Format the lines of the entries below as a JSON list of strings, one string per line, omitting blank lines. Include every entry.

>> Start

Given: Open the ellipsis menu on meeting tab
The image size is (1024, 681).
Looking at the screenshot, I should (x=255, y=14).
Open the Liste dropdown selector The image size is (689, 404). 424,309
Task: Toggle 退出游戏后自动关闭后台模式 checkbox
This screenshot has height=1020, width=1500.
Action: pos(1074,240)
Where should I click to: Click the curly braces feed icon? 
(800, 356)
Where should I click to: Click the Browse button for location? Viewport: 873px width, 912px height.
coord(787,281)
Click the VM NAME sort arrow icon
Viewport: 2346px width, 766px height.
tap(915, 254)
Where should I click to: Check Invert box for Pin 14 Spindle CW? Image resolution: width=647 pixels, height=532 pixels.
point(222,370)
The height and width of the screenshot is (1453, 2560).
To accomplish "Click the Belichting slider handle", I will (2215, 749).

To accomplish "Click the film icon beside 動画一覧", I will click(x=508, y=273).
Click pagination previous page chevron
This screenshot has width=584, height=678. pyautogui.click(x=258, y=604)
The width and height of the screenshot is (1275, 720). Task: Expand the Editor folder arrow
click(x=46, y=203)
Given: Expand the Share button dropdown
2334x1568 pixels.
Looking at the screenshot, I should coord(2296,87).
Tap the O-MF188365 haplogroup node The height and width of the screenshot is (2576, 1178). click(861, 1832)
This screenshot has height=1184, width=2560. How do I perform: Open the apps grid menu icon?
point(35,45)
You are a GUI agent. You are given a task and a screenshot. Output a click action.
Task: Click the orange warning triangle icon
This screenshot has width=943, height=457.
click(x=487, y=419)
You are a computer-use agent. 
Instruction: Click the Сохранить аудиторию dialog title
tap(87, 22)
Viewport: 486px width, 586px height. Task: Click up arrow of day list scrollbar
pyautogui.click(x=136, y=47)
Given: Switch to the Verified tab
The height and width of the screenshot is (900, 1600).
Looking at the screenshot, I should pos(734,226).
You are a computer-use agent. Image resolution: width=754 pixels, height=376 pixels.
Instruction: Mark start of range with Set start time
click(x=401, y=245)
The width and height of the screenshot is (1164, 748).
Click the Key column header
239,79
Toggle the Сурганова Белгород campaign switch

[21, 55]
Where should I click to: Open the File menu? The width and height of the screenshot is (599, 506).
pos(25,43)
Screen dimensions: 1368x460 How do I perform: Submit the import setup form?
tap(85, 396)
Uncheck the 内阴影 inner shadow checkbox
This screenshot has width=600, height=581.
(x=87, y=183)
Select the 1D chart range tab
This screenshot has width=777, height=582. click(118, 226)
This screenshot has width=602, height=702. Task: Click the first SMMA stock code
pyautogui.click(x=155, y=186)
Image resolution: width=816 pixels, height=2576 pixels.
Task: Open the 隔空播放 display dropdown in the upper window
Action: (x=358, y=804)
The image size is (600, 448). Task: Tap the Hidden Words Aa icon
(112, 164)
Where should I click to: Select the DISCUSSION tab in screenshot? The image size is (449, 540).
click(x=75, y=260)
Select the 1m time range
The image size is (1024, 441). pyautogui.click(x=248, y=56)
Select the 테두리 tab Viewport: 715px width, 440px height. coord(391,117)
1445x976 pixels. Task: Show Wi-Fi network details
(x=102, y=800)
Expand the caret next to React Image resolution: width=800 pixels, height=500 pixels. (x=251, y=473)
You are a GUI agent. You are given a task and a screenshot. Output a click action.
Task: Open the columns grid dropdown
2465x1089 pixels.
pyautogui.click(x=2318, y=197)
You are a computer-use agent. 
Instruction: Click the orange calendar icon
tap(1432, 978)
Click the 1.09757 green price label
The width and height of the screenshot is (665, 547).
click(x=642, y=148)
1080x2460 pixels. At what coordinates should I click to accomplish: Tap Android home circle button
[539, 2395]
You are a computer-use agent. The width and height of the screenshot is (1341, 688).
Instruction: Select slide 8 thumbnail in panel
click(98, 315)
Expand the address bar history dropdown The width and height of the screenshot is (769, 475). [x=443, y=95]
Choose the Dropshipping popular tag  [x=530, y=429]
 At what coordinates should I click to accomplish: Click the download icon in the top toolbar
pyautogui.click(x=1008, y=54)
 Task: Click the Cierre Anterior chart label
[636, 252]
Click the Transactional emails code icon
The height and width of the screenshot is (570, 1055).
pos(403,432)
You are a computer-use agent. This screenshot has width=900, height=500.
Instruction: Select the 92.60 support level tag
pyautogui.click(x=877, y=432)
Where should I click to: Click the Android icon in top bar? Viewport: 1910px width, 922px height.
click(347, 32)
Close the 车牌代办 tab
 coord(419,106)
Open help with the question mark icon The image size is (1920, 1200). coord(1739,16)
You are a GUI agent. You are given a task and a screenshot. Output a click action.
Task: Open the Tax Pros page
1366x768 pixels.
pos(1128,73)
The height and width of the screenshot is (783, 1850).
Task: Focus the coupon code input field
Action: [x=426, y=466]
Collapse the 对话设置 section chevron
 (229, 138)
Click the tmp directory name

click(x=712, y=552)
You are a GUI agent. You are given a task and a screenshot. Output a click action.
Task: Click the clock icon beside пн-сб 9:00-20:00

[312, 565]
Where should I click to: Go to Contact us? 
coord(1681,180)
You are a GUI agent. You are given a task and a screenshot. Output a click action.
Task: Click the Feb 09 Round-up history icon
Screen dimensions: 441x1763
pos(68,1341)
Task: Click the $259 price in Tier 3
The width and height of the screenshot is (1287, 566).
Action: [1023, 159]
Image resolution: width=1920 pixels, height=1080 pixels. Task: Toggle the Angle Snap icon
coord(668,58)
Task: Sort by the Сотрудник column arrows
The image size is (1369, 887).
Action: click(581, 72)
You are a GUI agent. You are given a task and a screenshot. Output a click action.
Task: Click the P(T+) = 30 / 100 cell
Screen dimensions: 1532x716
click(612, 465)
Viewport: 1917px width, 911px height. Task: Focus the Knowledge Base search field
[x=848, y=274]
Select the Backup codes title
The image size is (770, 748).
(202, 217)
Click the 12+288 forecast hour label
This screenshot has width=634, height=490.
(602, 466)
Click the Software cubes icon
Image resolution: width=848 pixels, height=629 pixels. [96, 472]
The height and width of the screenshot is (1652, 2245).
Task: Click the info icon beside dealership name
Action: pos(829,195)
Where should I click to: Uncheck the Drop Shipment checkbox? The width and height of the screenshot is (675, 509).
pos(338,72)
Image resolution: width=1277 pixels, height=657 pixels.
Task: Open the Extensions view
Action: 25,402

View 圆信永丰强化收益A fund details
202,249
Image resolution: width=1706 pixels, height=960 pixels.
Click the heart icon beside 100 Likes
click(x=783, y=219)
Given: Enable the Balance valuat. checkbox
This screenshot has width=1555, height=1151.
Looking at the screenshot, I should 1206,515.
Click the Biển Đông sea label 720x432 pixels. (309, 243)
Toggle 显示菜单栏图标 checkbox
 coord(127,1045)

>> End

FINISHED EXERCISE ::
[
  "Given: Open the ellipsis menu on meeting tab",
  "The image size is (1024, 681).",
  "Looking at the screenshot, I should (x=255, y=14).",
  "Open the Liste dropdown selector The image size is (689, 404). 424,309",
  "Task: Toggle 退出游戏后自动关闭后台模式 checkbox",
  "This screenshot has height=1020, width=1500.",
  "Action: pos(1074,240)",
  "Where should I click to: Click the curly braces feed icon? ",
  "(800, 356)",
  "Where should I click to: Click the Browse button for location? Viewport: 873px width, 912px height.",
  "coord(787,281)",
  "Click the VM NAME sort arrow icon",
  "Viewport: 2346px width, 766px height.",
  "tap(915, 254)",
  "Where should I click to: Check Invert box for Pin 14 Spindle CW? Image resolution: width=647 pixels, height=532 pixels.",
  "point(222,370)",
  "The height and width of the screenshot is (1453, 2560).",
  "To accomplish \"Click the Belichting slider handle\", I will (2215, 749).",
  "To accomplish \"Click the film icon beside 動画一覧\", I will click(x=508, y=273).",
  "Click pagination previous page chevron",
  "This screenshot has width=584, height=678. pyautogui.click(x=258, y=604)",
  "The width and height of the screenshot is (1275, 720). Task: Expand the Editor folder arrow",
  "click(x=46, y=203)",
  "Given: Expand the Share button dropdown",
  "2334x1568 pixels.",
  "Looking at the screenshot, I should coord(2296,87).",
  "Tap the O-MF188365 haplogroup node The height and width of the screenshot is (2576, 1178). click(861, 1832)",
  "This screenshot has height=1184, width=2560. How do I perform: Open the apps grid menu icon?",
  "point(35,45)",
  "You are a GUI agent. You are given a task and a screenshot. Output a click action.",
  "Task: Click the orange warning triangle icon",
  "This screenshot has width=943, height=457.",
  "click(x=487, y=419)",
  "You are a computer-use agent. ",
  "Instruction: Click the Сохранить аудиторию dialog title",
  "tap(87, 22)",
  "Viewport: 486px width, 586px height. Task: Click up arrow of day list scrollbar",
  "pyautogui.click(x=136, y=47)",
  "Given: Switch to the Verified tab",
  "The height and width of the screenshot is (900, 1600).",
  "Looking at the screenshot, I should pos(734,226).",
  "You are a computer-use agent. Image resolution: width=754 pixels, height=376 pixels.",
  "Instruction: Mark start of range with Set start time",
  "click(x=401, y=245)",
  "The width and height of the screenshot is (1164, 748).",
  "Click the Key column header",
  "239,79",
  "Toggle the Сурганова Белгород campaign switch",
  "[21, 55]",
  "Where should I click to: Open the File menu? The width and height of the screenshot is (599, 506).",
  "pos(25,43)",
  "Screen dimensions: 1368x460 How do I perform: Submit the import setup form?",
  "tap(85, 396)",
  "Uncheck the 内阴影 inner shadow checkbox",
  "This screenshot has width=600, height=581.",
  "(x=87, y=183)",
  "Select the 1D chart range tab",
  "This screenshot has width=777, height=582. click(118, 226)",
  "This screenshot has width=602, height=702. Task: Click the first SMMA stock code",
  "pyautogui.click(x=155, y=186)",
  "Image resolution: width=816 pixels, height=2576 pixels.",
  "Task: Open the 隔空播放 display dropdown in the upper window",
  "Action: (x=358, y=804)",
  "The image size is (600, 448). Task: Tap the Hidden Words Aa icon",
  "(112, 164)",
  "Where should I click to: Select the DISCUSSION tab in screenshot? The image size is (449, 540).",
  "click(x=75, y=260)",
  "Select the 1m time range",
  "The image size is (1024, 441). pyautogui.click(x=248, y=56)",
  "Select the 테두리 tab Viewport: 715px width, 440px height. coord(391,117)",
  "1445x976 pixels. Task: Show Wi-Fi network details",
  "(x=102, y=800)",
  "Expand the caret next to React Image resolution: width=800 pixels, height=500 pixels. (x=251, y=473)",
  "You are a GUI agent. You are given a task and a screenshot. Output a click action.",
  "Task: Open the columns grid dropdown",
  "2465x1089 pixels.",
  "pyautogui.click(x=2318, y=197)",
  "You are a computer-use agent. ",
  "Instruction: Click the orange calendar icon",
  "tap(1432, 978)",
  "Click the 1.09757 green price label",
  "The width and height of the screenshot is (665, 547).",
  "click(x=642, y=148)",
  "1080x2460 pixels. At what coordinates should I click to accomplish: Tap Android home circle button",
  "[539, 2395]",
  "You are a computer-use agent. The width and height of the screenshot is (1341, 688).",
  "Instruction: Select slide 8 thumbnail in panel",
  "click(98, 315)",
  "Expand the address bar history dropdown The width and height of the screenshot is (769, 475). [x=443, y=95]",
  "Choose the Dropshipping popular tag  [x=530, y=429]",
  " At what coordinates should I click to accomplish: Click the download icon in the top toolbar",
  "pyautogui.click(x=1008, y=54)",
  " Task: Click the Cierre Anterior chart label",
  "[636, 252]",
  "Click the Transactional emails code icon",
  "The height and width of the screenshot is (570, 1055).",
  "pos(403,432)",
  "You are a computer-use agent. This screenshot has width=900, height=500.",
  "Instruction: Select the 92.60 support level tag",
  "pyautogui.click(x=877, y=432)",
  "Where should I click to: Click the Android icon in top bar? Viewport: 1910px width, 922px height.",
  "click(347, 32)",
  "Close the 车牌代办 tab",
  " coord(419,106)",
  "Open help with the question mark icon The image size is (1920, 1200). coord(1739,16)",
  "You are a GUI agent. You are given a task and a screenshot. Output a click action.",
  "Task: Open the Tax Pros page",
  "1366x768 pixels.",
  "pos(1128,73)",
  "The height and width of the screenshot is (783, 1850).",
  "Task: Focus the coupon code input field",
  "Action: [x=426, y=466]",
  "Collapse the 对话设置 section chevron",
  " (229, 138)",
  "Click the tmp directory name",
  "click(x=712, y=552)",
  "You are a GUI agent. You are given a task and a screenshot. Output a click action.",
  "Task: Click the clock icon beside пн-сб 9:00-20:00",
  "[312, 565]",
  "Where should I click to: Go to Contact us? ",
  "coord(1681,180)",
  "You are a GUI agent. You are given a task and a screenshot. Output a click action.",
  "Task: Click the Feb 09 Round-up history icon",
  "Screen dimensions: 441x1763",
  "pos(68,1341)",
  "Task: Click the $259 price in Tier 3",
  "The width and height of the screenshot is (1287, 566).",
  "Action: [1023, 159]",
  "Image resolution: width=1920 pixels, height=1080 pixels. Task: Toggle the Angle Snap icon",
  "coord(668,58)",
  "Task: Sort by the Сотрудник column arrows",
  "The image size is (1369, 887).",
  "Action: click(581, 72)",
  "You are a GUI agent. You are given a task and a screenshot. Output a click action.",
  "Task: Click the P(T+) = 30 / 100 cell",
  "Screen dimensions: 1532x716",
  "click(612, 465)",
  "Viewport: 1917px width, 911px height. Task: Focus the Knowledge Base search field",
  "[x=848, y=274]",
  "Select the Backup codes title",
  "The image size is (770, 748).",
  "(202, 217)",
  "Click the 12+288 forecast hour label",
  "This screenshot has width=634, height=490.",
  "(602, 466)",
  "Click the Software cubes icon",
  "Image resolution: width=848 pixels, height=629 pixels. [96, 472]",
  "The height and width of the screenshot is (1652, 2245).",
  "Task: Click the info icon beside dealership name",
  "Action: pos(829,195)",
  "Where should I click to: Uncheck the Drop Shipment checkbox? The width and height of the screenshot is (675, 509).",
  "pos(338,72)",
  "Image resolution: width=1277 pixels, height=657 pixels.",
  "Task: Open the Extensions view",
  "Action: 25,402",
  "View 圆信永丰强化收益A fund details",
  "202,249",
  "Image resolution: width=1706 pixels, height=960 pixels.",
  "Click the heart icon beside 100 Likes",
  "click(x=783, y=219)",
  "Given: Enable the Balance valuat. checkbox",
  "This screenshot has width=1555, height=1151.",
  "Looking at the screenshot, I should 1206,515.",
  "Click the Biển Đông sea label 720x432 pixels. (309, 243)",
  "Toggle 显示菜单栏图标 checkbox",
  " coord(127,1045)"
]